§ Given task A:
Answer these questions about the image classification write-up, one line each:
(i) Which notebook merges multiple predicted probabilities into the final submission?
(ii) What weight_decay value is set for the AdamW optimizer?
(iii) With what initial learning rate and number of epochs did OneCyclic give the better f1 scores?
§ Given task B:
Carry the image classification write-up forward from its final sentence, keeping its first-person voice and plain technical style.

§ Source passage:

━━━━━━━━━━━━━━━━━━━━

During training I used many manual steps.

  • I stopped the training when the model started to overfit and reduce the learning rate to train more.

  • I used checkpoint the save the best weight and use it as an initialize weight for the next training.

  • I hand-picked different training and validation set without using cross-validation for training the model.

Files

image_classification.ipynb is for training the classification.

ensemble.ipynb is for merging multiple predicted probabilities as the final submission.

Solution

Below are the solution that I used for the final submission.

Model: EfficientNet-B1 and EfficientNet-B2

  • EfficientNet-b0 vs EfficientNet-b1 vs EfficientNet-b2 vs EfficientNet-b4 vs ResetNet101 vs DenseNet121. Result shows that EfficientNets perform better than Resnets and Densenets.

  • EfficientNet-B1 vs EfficientNet-B2: I used both of them for ensemble.

  • I didn't use EfficientNet-B4 because the score drops when I resized the image.

Optimizer: AdamW, amsgrad=True, weight_decay=0.01

AdamW vs Adam: AdamW optimizer converges faster than Adam.

See more details in Why AdamW matters and AdamW and Super-convergence is now the fastest way to train neural nets

Learning rate scheduler: OneCyclic Learning Rate Scheduler

OneCyclic vs CosineAnnealingWarmRestarts:

  • CosineAnnealingWarmRestarts converges faster but the better f1 scores (>0.82) are from using Onecyclic with initial learning rate 0.0001 and 26 #epochs.

  • I used CosineAnnealingWarmRestarts for finding the best model, then OneCyclic is used for generating a single submission result before ensemble.

    This article explains why choosing the right number of epochs and learning rate matters for OneCyclic.

━━━━━━━━━━━━━━━━━━━━

§ Information shown:
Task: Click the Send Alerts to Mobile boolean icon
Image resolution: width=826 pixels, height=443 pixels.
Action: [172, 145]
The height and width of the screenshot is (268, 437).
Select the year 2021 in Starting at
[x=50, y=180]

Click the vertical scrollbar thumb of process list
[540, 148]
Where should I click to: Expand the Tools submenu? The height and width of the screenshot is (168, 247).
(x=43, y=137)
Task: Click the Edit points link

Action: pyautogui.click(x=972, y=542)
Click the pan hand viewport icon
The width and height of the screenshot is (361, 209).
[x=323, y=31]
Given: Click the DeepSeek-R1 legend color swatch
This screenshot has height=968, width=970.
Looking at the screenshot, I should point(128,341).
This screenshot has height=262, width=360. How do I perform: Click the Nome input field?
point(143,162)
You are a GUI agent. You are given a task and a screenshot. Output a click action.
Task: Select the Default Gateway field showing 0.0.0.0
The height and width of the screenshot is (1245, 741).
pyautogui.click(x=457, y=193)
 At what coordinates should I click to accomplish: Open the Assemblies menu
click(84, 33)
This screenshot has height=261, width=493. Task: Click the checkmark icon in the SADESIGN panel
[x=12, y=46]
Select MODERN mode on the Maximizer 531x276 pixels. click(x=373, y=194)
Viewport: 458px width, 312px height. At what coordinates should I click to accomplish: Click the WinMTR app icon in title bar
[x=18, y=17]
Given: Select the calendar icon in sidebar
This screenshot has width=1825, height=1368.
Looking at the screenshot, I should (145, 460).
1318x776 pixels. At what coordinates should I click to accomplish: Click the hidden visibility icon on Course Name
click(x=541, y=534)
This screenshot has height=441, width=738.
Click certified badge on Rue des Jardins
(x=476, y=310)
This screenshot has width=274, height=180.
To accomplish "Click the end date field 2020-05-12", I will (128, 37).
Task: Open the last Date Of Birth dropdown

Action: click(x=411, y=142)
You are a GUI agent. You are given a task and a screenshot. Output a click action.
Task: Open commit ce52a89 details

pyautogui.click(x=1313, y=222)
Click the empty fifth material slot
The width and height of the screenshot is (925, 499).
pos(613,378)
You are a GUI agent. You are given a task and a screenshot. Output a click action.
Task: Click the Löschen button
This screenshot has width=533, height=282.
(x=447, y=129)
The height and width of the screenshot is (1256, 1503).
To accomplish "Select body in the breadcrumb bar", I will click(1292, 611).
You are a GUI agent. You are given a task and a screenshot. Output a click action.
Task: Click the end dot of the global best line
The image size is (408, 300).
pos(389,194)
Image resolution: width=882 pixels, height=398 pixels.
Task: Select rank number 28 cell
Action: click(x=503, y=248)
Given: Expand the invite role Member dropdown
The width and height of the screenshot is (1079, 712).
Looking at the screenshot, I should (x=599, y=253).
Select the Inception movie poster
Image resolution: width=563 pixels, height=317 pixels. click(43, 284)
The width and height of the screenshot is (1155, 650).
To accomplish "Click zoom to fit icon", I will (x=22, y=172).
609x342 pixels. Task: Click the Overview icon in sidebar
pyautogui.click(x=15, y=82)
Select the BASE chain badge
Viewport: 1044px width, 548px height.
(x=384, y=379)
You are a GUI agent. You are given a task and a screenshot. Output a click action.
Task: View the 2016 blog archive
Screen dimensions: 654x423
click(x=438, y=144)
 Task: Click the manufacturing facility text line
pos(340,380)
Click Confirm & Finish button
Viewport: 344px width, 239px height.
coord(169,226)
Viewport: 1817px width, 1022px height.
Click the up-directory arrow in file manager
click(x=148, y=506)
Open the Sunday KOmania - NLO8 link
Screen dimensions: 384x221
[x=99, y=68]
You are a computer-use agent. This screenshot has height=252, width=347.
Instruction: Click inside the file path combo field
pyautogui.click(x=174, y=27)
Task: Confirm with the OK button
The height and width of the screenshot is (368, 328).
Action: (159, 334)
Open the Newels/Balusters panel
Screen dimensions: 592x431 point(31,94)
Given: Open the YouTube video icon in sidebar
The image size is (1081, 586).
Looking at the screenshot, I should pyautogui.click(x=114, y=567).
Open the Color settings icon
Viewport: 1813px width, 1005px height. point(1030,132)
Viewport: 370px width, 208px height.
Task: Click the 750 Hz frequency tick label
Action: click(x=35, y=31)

━━━━━━━━━━━━━━━━━━━━

§ Written reply A:
(i) ensemble.ipynb
(ii) 0.01
(iii) An initial learning rate of 0.0001 and 26 epochs

§ Written reply B:
Image augmentation:

  • I use below augmentation during training time and turn it off during validation and test time.
  • RandomHorizontalFlip
  • RandomVerticalFlip
  • RandomRotation
  • ColorJitter(brightness=0.2, saturation=0.2, contrast=0.2)
  • Resize() (used only when searching for hyperparameters, I get higher scores without using Resize())

Loss: Binary cross-entropy

  • Choose a loss function that align with the F1-score metric, which are binary cross-entropy or focal loss. When focal loss decreases, f1 score doesn't increase much. I get better f1-scores from using binary cross-entropy.

Ensemble

  • I ensemble the 6 best checkpoints of my model.

Convert probability that exceeds a certain threshold to labels: 0.5 > 0.46 > 0.445 > argmax

  • I set 0.5 as the threshold value as the predicted classes and then fill missing classes with threshold over 0.46 and 0.445 respectively. argmax() is used for predicting the rest of the missing classes.
  • At first I filled the missing classes with mode class (class 4) and then I changed to fill it with the argmax probabilities that the model generated.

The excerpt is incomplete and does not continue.